Problem statement
List each line of the records that contains the string "pixels", treating uppercase and lowercase letters as different.

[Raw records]
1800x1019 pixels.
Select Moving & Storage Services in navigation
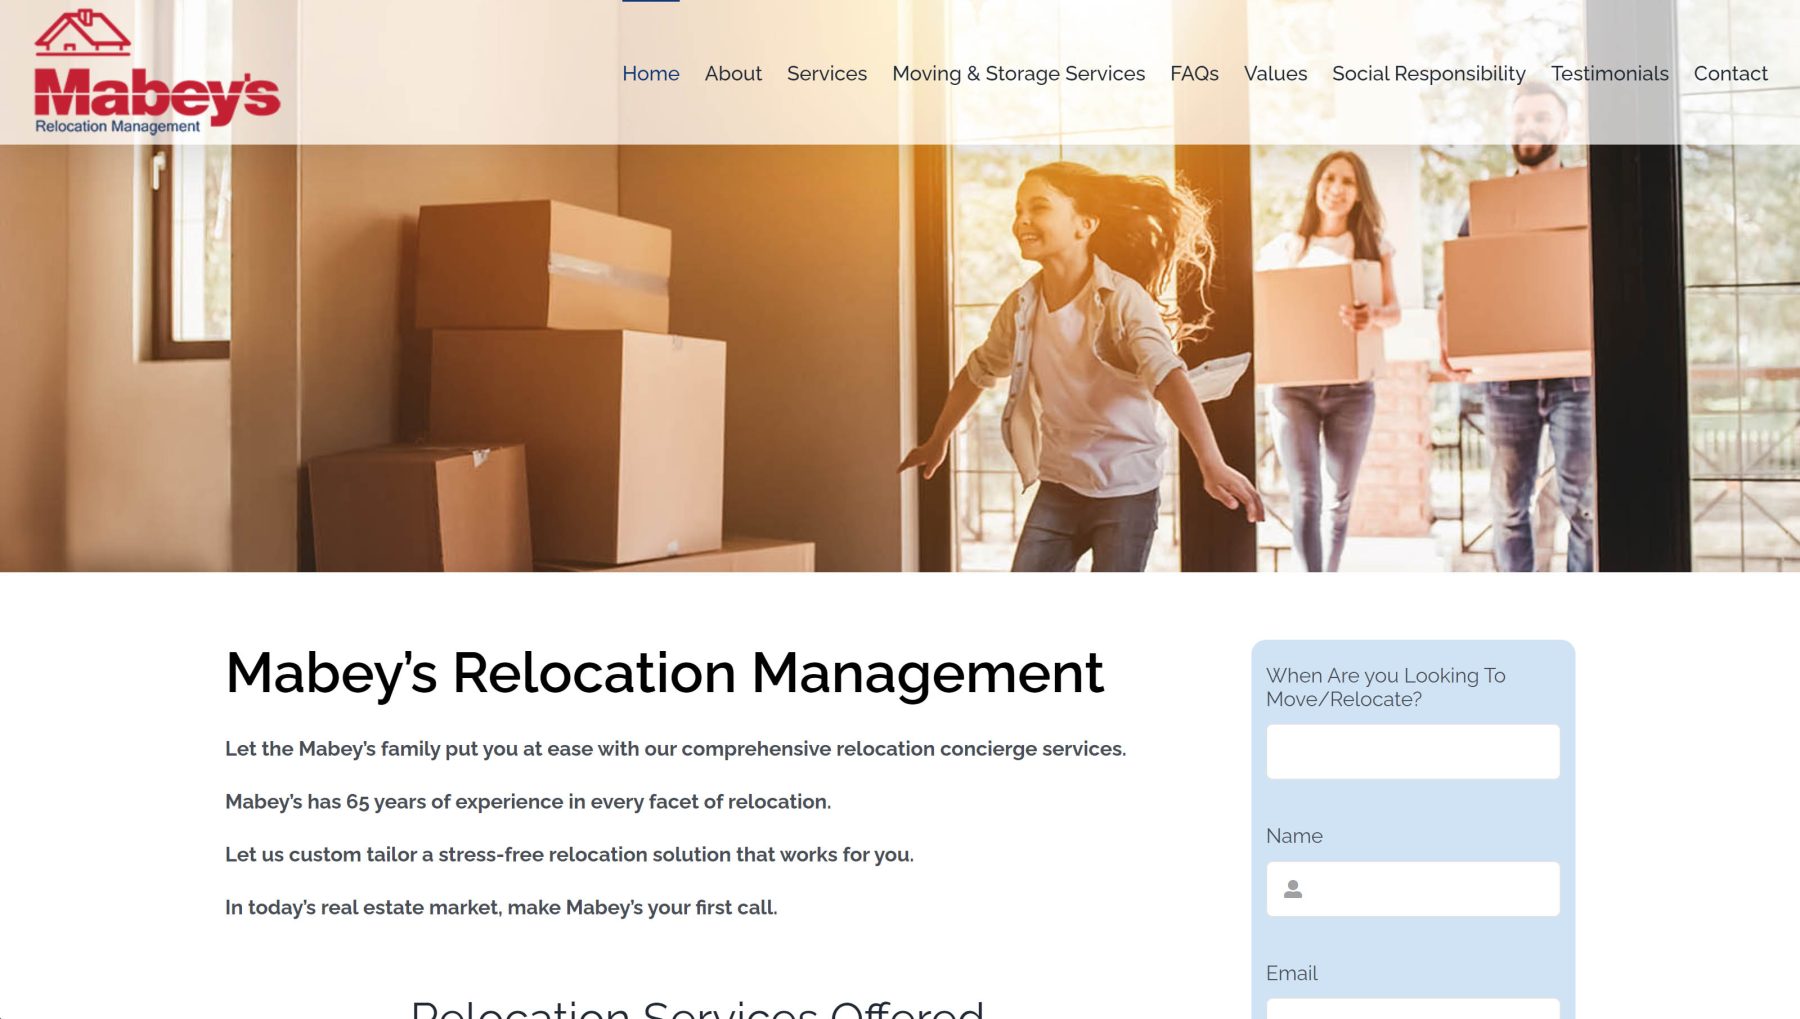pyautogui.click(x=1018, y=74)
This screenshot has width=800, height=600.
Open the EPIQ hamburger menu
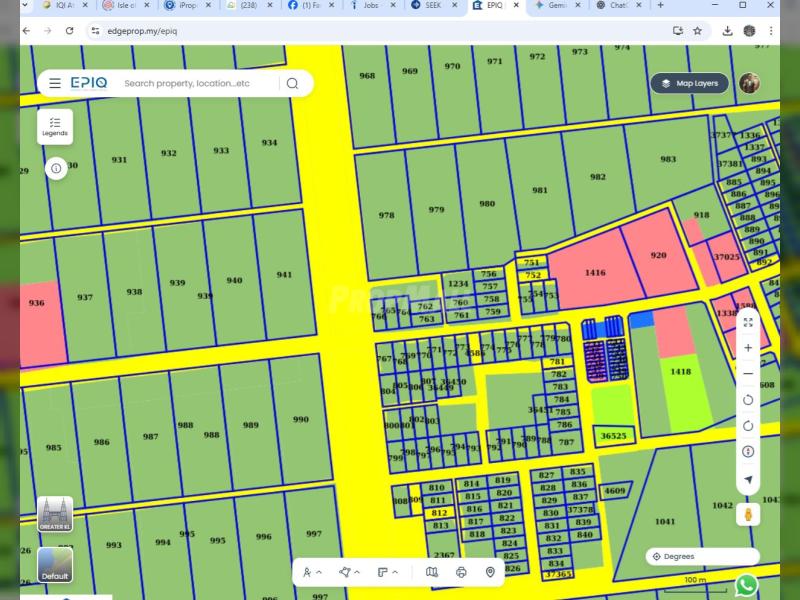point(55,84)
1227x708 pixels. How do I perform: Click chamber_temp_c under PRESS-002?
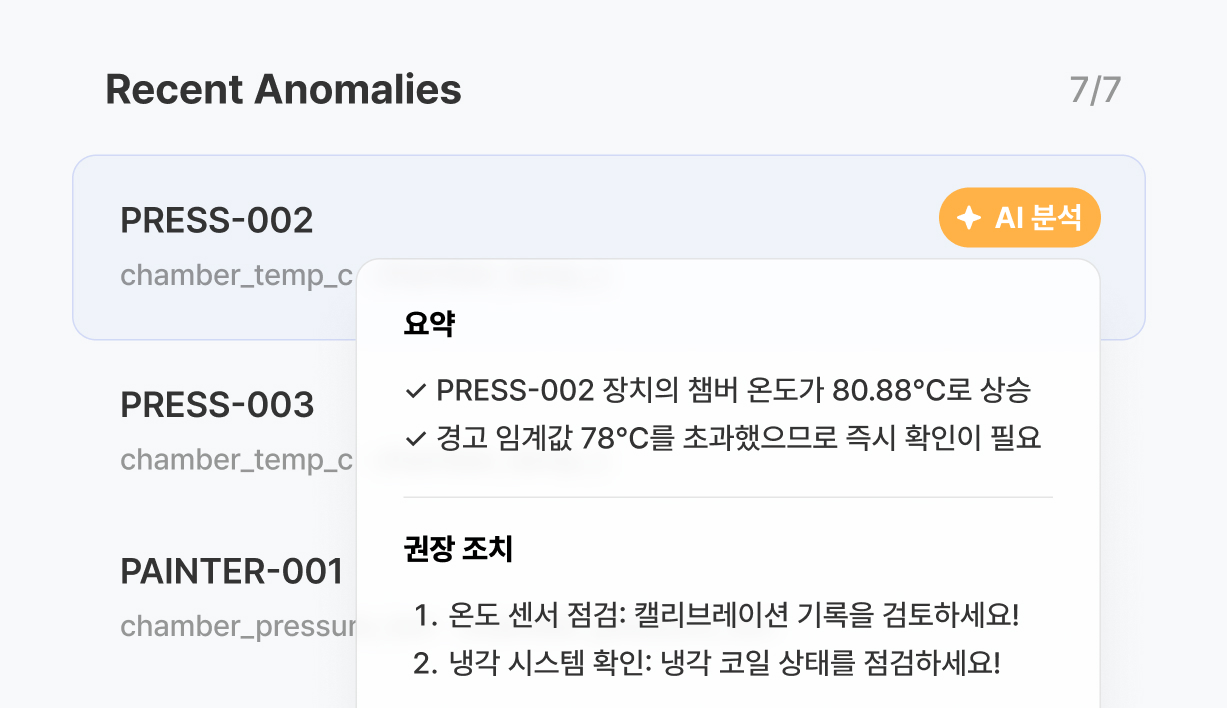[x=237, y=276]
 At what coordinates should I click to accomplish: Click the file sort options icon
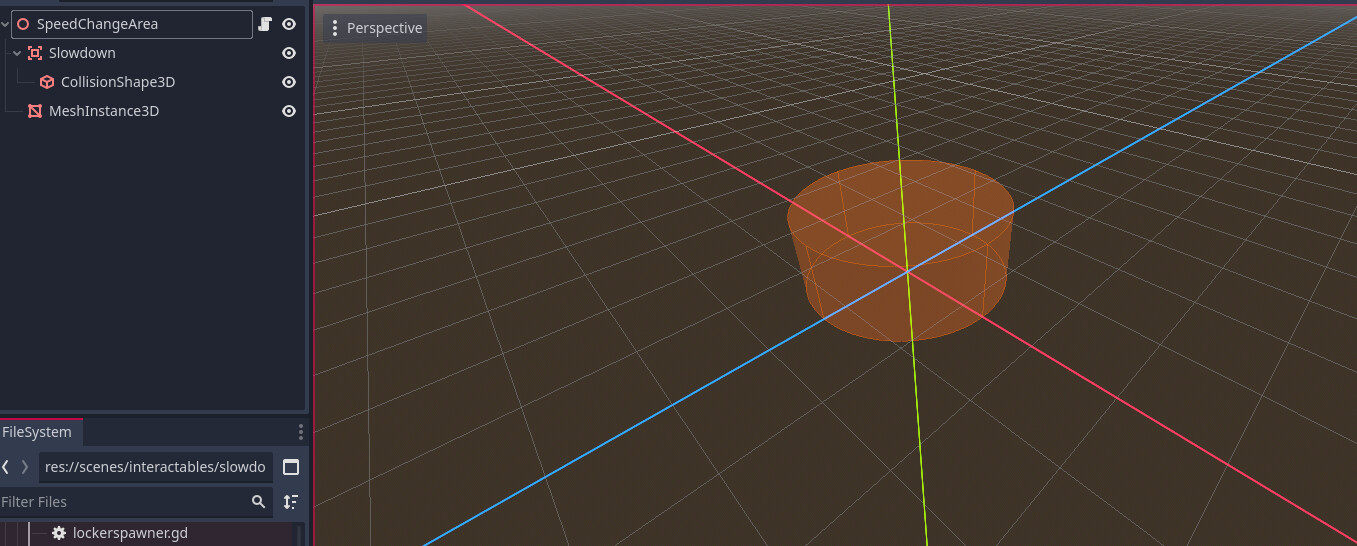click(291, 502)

Exercise result
1800x1019 pixels.
1227x708 pixels. How do I perform: Click chamber_temp_c under PRESS-002?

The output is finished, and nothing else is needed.